I have a collection of values and associated probabilities for each value (all positive, but far from being equal). I would like to sample from this distribution many times. One technically correct way to do this is linear search, which would be like this:
def sample(xs,ps,p):
for i in xrange(len(ps)):
if ps[i] <= p: return xs[i]
in Python notation. Then for sampling you would take p=random.random(). This linear search approach is very slow if xs and ps are very large. Accordingly, I want to do something along the lines of binary search. My first idea was to build a binary tree, and sample by traversing the tree using a random bit sequence (go left if a bit is zero, right if it is one).
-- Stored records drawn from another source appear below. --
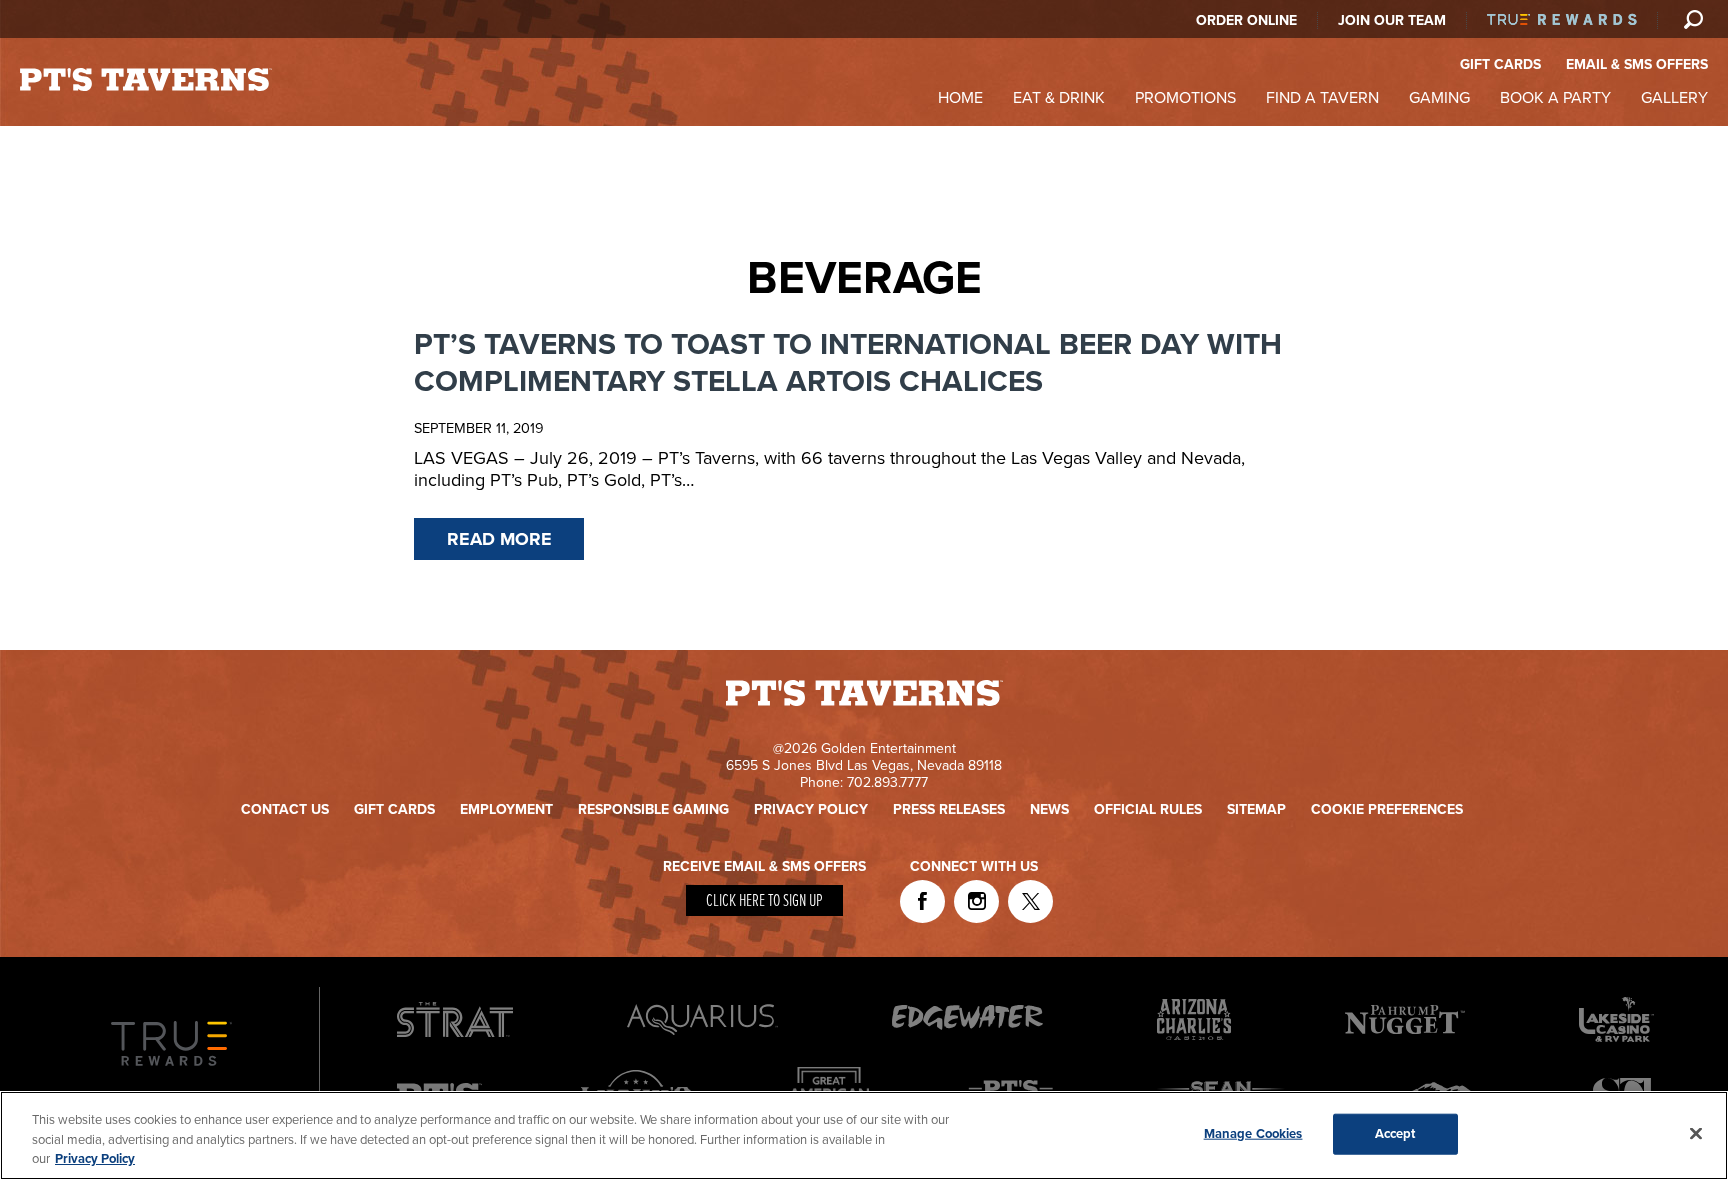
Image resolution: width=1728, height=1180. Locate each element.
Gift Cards (394, 809)
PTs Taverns (146, 79)
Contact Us (285, 809)
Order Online (1246, 20)
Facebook (922, 901)
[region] (864, 1135)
I would build the tree by splitting the list of cumulative sums of probabilities in a way which resembles quicksort: the left part of the tree is the values <= 1/2, the right part of the tree is the values >1/2, and then I recurse, so that the LL part of the tree is the values <= 1/4, the LR part is the values >1/4 but <=1/2, etc.
I actually did implement this on a toy example, where the cumulative sum of the probabilities was [0.26,0.91,0.99,1]. (So 26% of the time you get the first value, 65% of the time you get the second, 8% the third, 1% the last).
I wind up with two problems. One problem I already fixed: there are certain nodes that only have one child based on the sorting mechanism above, such as the first movement to the right in my example. This was easy enough to fix: I just don't change the tree and appropriately update the splitting mechanism, applying it to what I already have.
But by doing it that way, all values that are located at a given level of the tree become equally likely. So the first value corresponds to L (1/2), the second value corresponds to RL (1/4), the third value corresponds to RRL (1/8), and the last value corresponds to RRR (1/8). These are very different from the probabilities that I wanted!
So my question is: how can I build an efficient data structure and traversal algorithm for a sampling procedure like the one above?